EXERCISE PASSAGE =

BEGIN

Showing posts with label Sony Pictures Classics. Show all posts
Showing posts with label Sony Pictures Classics. Show all posts

Monday, 29 August 2011

Art School Confidential (2006)


WHO SAID ANYTHING ABOUT TALENT?

In 1989, comic creator Daniel Clowes published Eightball, a series that featured numerous short stories and character pieces, as well as small diatribes and rants on various subjects. Amongst these stories was a four-page comic piece entitled Art School Confidential, which showed up in issue seven in 1991. Essentially a satirical exposé based on Clowes’ experiences in art school, the short piece became a fan favourite, most of who recognised the very character types Clowes wrote about. After the success of the film version of another Clowes property, Ghost World, the idea was struck to bring another one to the big screen. The popularity of the Art School Confidential piece made it the natural choice, with Clowes getting back together with Ghost World director Terry Zwigoff for the latest adaptation.

END

PROVIDED DATA =
BEGIN

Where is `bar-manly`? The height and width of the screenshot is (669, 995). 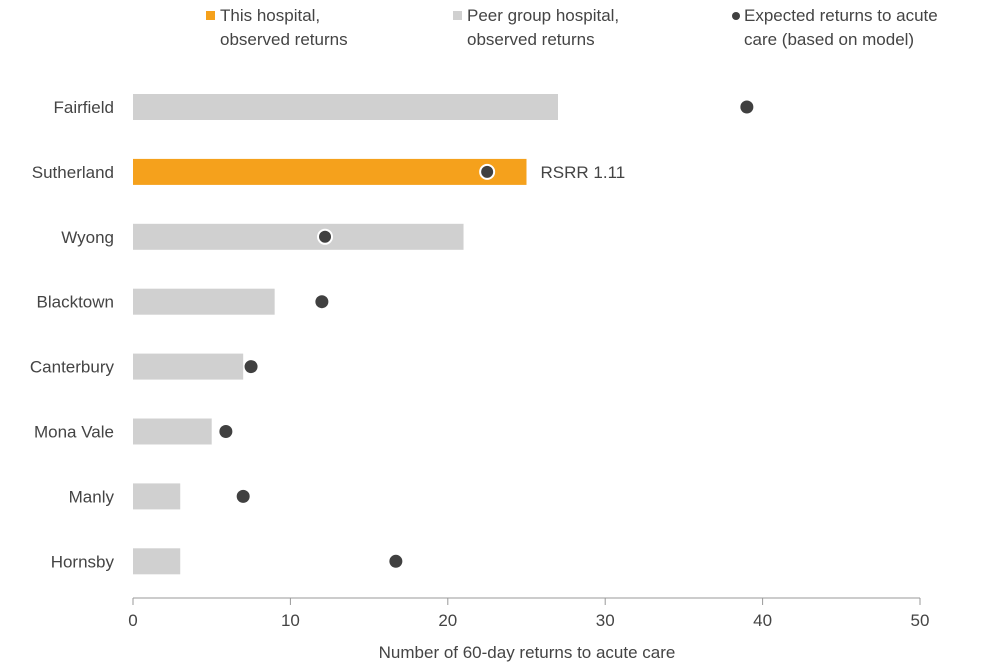 bar-manly is located at coordinates (157, 496).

END

TASKS =
1. From the Art School Confidential post, put this sentence into Spanish: "Amongst these stories was a four-page comic piece entitled Art School Confidential, which showed up in issue seven in 1991."
2. Carry on the Art School Confidential post, starting after its last sentence.
The data is separate from the Art School Confidential post.

TASK-BY-TASK RESULTS =
1. Entre estas historias había una pieza de cómic de cuatro páginas titulada Art School Confidential, que apareció en el número siete en 1991.

2.
Jerome (Max Minghella) is a young guy from the suburbs who wants to be a famous artist, and heads to New York City’s Strathmore College for his freshman year as a drawing major. However, his fellow students are all nuts and the faculty care more about their own art projects. Even worse is the serial killer murdering people in the immediate area. Jerome also falls for Audrey (Sophia Myles), a model for his life-drawing class, but she seems more interested in Jonah (Matt Keeslar), whose primitive work draws raves from everyone, and the influence of the cynical failed artist Jimmy (Jim Broadbent) does little to lighten his mood.

As I said, what really sold the idea of adapting this piece into the next film version of a Daniel Clowes work was its great popularity amongst the comic book’s fans. When he wrote it originally, Clowes imagined only a handful of people would get it, and those would all be friends of his. It was perhaps a little short-sighted of him, since his Eightball series would have most likely earned him a fanbase amongst the art school crowd. Since this was the case, these art school students loved seeing someone expose the “million-dollar racket” of their college experience, shining a light on all the different kinds of oddballs, clichés and cretins that populated their hallways and classrooms. And the character types he looks at are great stuff, and they certainly make the transition from page to screen well, with several new additions.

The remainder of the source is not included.